People all dressed up for a wedding aren't going to eat as much as drink...

Church social? They are going to eat like they just came off a 40 day fast. 

Business meeting? They will eat lightly and are usually too invested in creating deals to eat much. 

Country club? By the numbers...


----------



## ChefMike09 (Jan 22, 2018)

JohnDB said:


> Of course that's again depending on what the banquet is for...
> 
> People all dressed up for a wedding aren't going to eat as much as drink...
> 
> ...


Hey thanks for all the info I highly appreciate it. Yes it is in fact a church picnic!


----------



## ChefMike09 (Jan 22, 2018)

JohnDB said:


> Of course that's again depending on what the banquet is for...
> 
> People all dressed up for a wedding aren't going to eat as much as drink...
> 
> ...


You would do 4oz per person of brisket pork and chicken then?


----------



## JohnDB (10 mo ago)

ChefMike09 said:


> You would do 4oz per person of brisket pork and chicken then?


For church people? Absolutely. They will bring purses and zip lock bags to fill as they go through the line.
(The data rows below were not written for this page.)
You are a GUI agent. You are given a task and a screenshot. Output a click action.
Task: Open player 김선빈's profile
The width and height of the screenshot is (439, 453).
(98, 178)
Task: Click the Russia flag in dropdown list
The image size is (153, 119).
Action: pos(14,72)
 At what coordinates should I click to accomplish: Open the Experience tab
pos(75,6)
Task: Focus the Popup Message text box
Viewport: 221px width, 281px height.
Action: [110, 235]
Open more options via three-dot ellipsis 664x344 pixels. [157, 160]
Usually they eat/consume more than any other group out there. 
Baked beans at around 40 people per 2" hotel pan.

Since you have three meats and a Church People Social...I'd do actually around 2oz of finished BBQ of each type of meat per person.

Meaning if you BBQ brisket and have 20% loss from trim and cooking you will need around 30 lbs to start. Which will cook and trim down to 400 oz of finished BBQ.
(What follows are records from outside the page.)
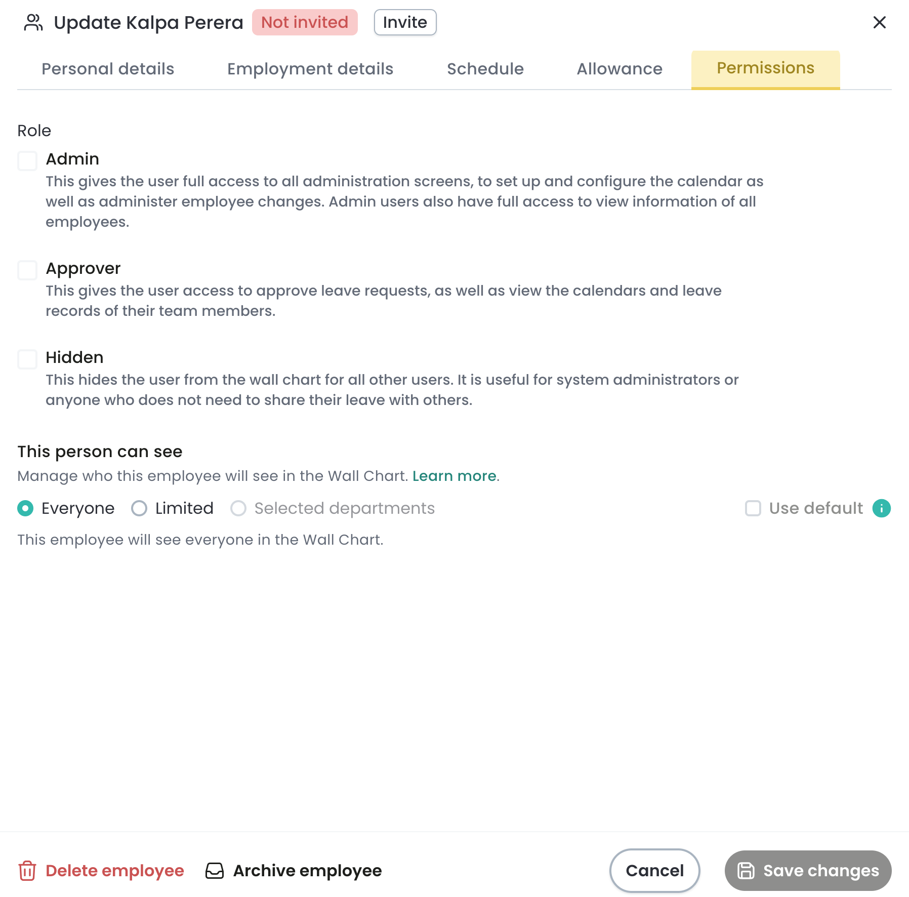This screenshot has width=909, height=897.
Task: Select the Selected departments radio option
Action: tap(238, 508)
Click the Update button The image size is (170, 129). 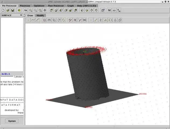(x=12, y=121)
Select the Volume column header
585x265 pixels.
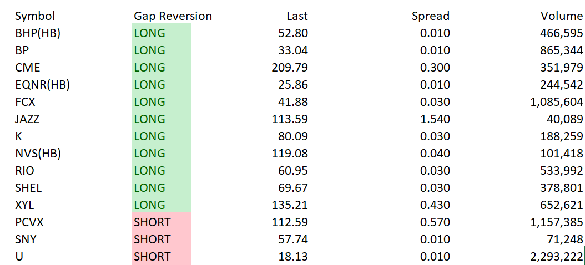pyautogui.click(x=562, y=16)
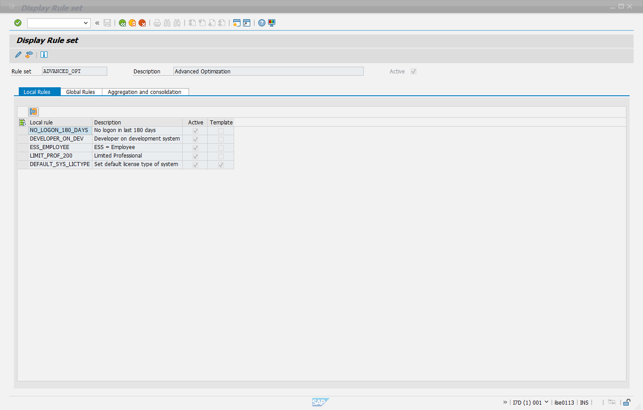Open the Help question mark icon
The width and height of the screenshot is (643, 410).
tap(262, 23)
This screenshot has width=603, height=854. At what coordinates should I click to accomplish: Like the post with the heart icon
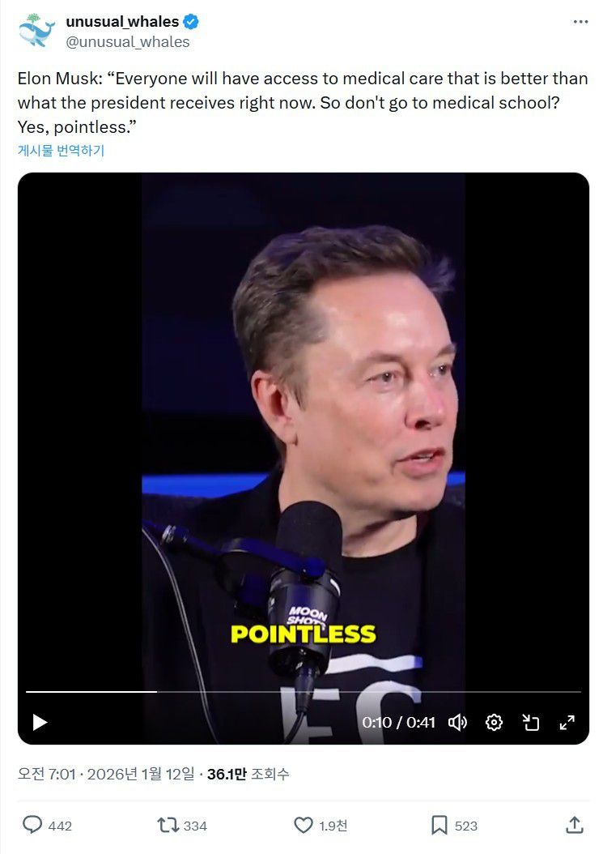point(304,825)
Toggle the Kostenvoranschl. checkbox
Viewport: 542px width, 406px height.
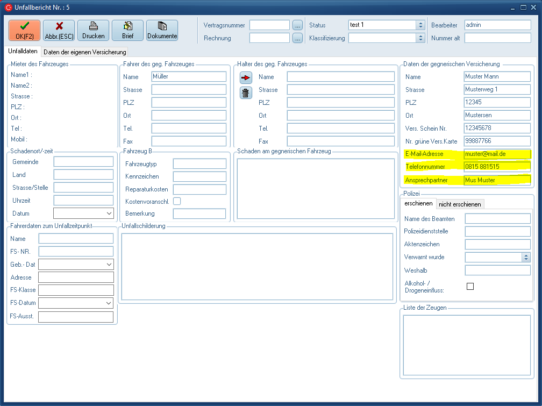pyautogui.click(x=177, y=201)
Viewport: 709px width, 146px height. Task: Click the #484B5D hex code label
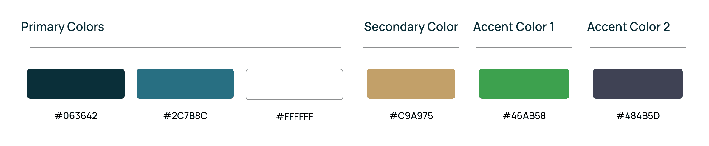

Chicken has a 50% loss from cooking and bones.

Pork is around the same as Brisket...but people eat more. (In the South) And that shoulder has a big bone in it too...


----------



## fatcook (Apr 25, 2017)

No sweets? Are the church members providing dessert? There will be grumbling if there is no dessert.

JohnDB is spot on about church picnic locusts - don't forget the moms will make a plate for the kids, it won't matter that they will not eat half of it, the food will still be taken.


----------



## ChefMike09 (Jan 22, 2018)

fatcook said:


> No sweets? Are the church members providing dessert? There will be grumbling if there is no dessert.
> 
> JohnDB is spot on about church picnic locusts - don't forget the moms will make a plate for the kids, it won't matter that they will not eat half of it, the food will still be taken.


They are providing desserts if that really matters and there's no way 2oz of meat per person is enough?


----------



## cstanford (Jul 3, 2008)

I'm originally from Memphis and still have close ties and visit there frequently. Lots of people get sick every summer from outdoor events catered by the various BBQ joints in town. In fact, it's a running joke -- "I'm going to so-and-so's wedding and Cor*y's is catering the outdoor reception, I'd better go buy the Pepto Bismol now." That sort of thing. No kidding.

Don't want to get into a debate about it though.

Just be super, super careful.


----------